By: Allan Hirt on December 13, 2018 in Always On, AlwaysOn, Availability Groups, Read Only Filegroups, SQL Server | 2 Comments
A question came across my inbox this week which I decided to investigate: what happens if you have read only filegroups as part of your database, and you want to use Always On Availability Groups? Let’s find out.
First, I have a database with two filegroups: one read write (PRIMARY) and one read only (ROFG).
Figure 1. Filegroups
I also have a table (ROTable) created on ROFG.
Figure 2. Table on a read only filegroup
I then created an AG named ROFGAG. I selected automatic seeding (more on that in a second) to initialize my secondary replica. According to the Wizard, all is good … or is it?
Figure 3. Successful AG creation
I checked the status of the AG and it wasn’t synchronizing. Seeing as this is not my first rodeo, I started looking and lo and behold, the database was not joined to the AG even though the Wizard said everything was OK at the end of creation.
Figure 4. DB not joined to the AG
So there appears to be a bug in the AG creation where if you have a read only filegroup and select automatic seeding, it didn’t initiate the seeding for some reason. Looking in the SQL Server log on ALEX,it gave me the telltale permissions issue.

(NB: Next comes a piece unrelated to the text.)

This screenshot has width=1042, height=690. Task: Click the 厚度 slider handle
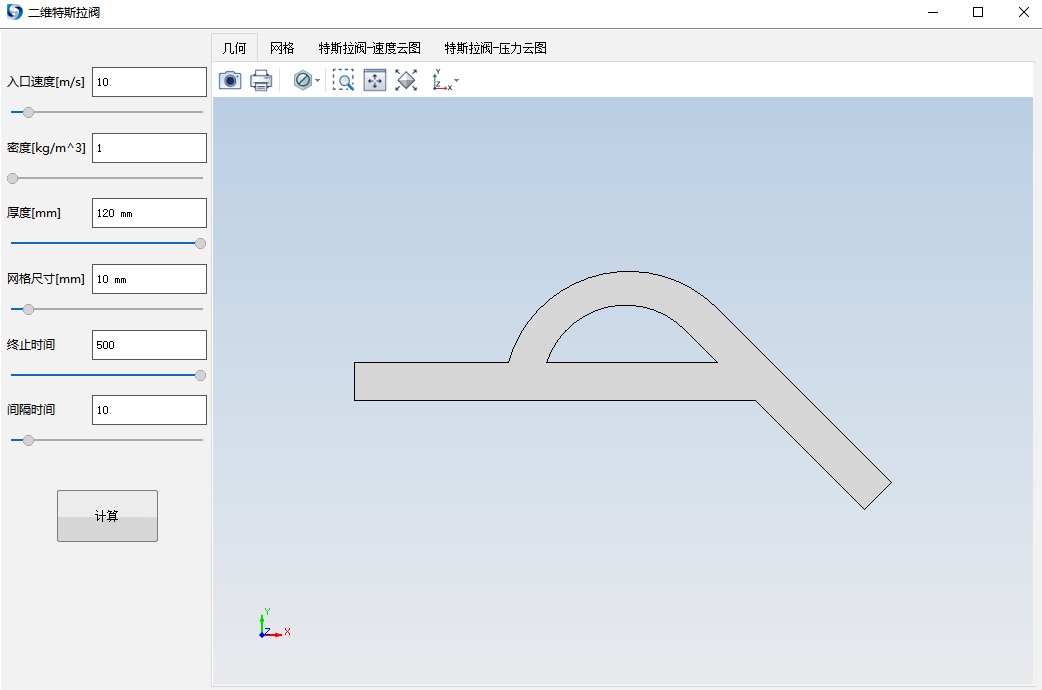(x=200, y=243)
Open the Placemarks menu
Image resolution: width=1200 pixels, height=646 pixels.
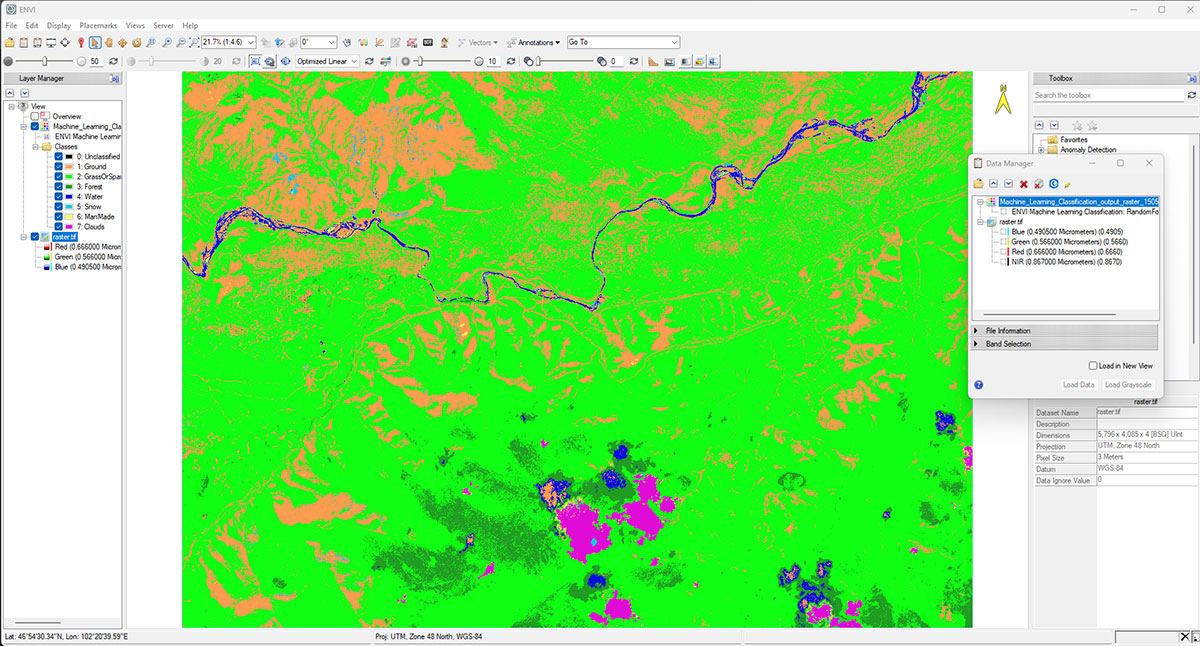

Figure 5. Seeding permission not granted
Granted, this is SQL Server 2016 where there’s the 3 minute “issue”, but that generally worked OK through the Wizard. I manually issued the ALTER AVAILABILITY GROUP ROFGAG GRANT CREATE ANY DATABASE and lo and behold …
Figure 6. Seeding initiated
You can also manually back up the database, copy it to the other server, and restore it to the instance that is the secondary replica. Either way, once the database was on the secondary replica, with seeding , it joined to the AG just fine. If you manually restore the database with NORECOVERY, the database has to be joined to the AG.
Figure 7. Join the DB to the AG
I inserted a few rows into a table on the read write filegroup, and everything is synchronized as expected. Keep in mind that on the secondary replica you have the same files as the primary and both filegroups. So having a read only filegroup works just fine with an AG.
Figure 8. AG status
I now deviated from the plan. What if you just want the read write filegroup on the secondary replica, and not everything? Does that work? To do this, I removed ALEX as a secondary replica and then deleted ROFGTestDB from that instance. On ALEX, I then restored ROFGTestDB, but just the read write filegroup. That means I wouldn’t get ROFG or its corresponding .ndf file.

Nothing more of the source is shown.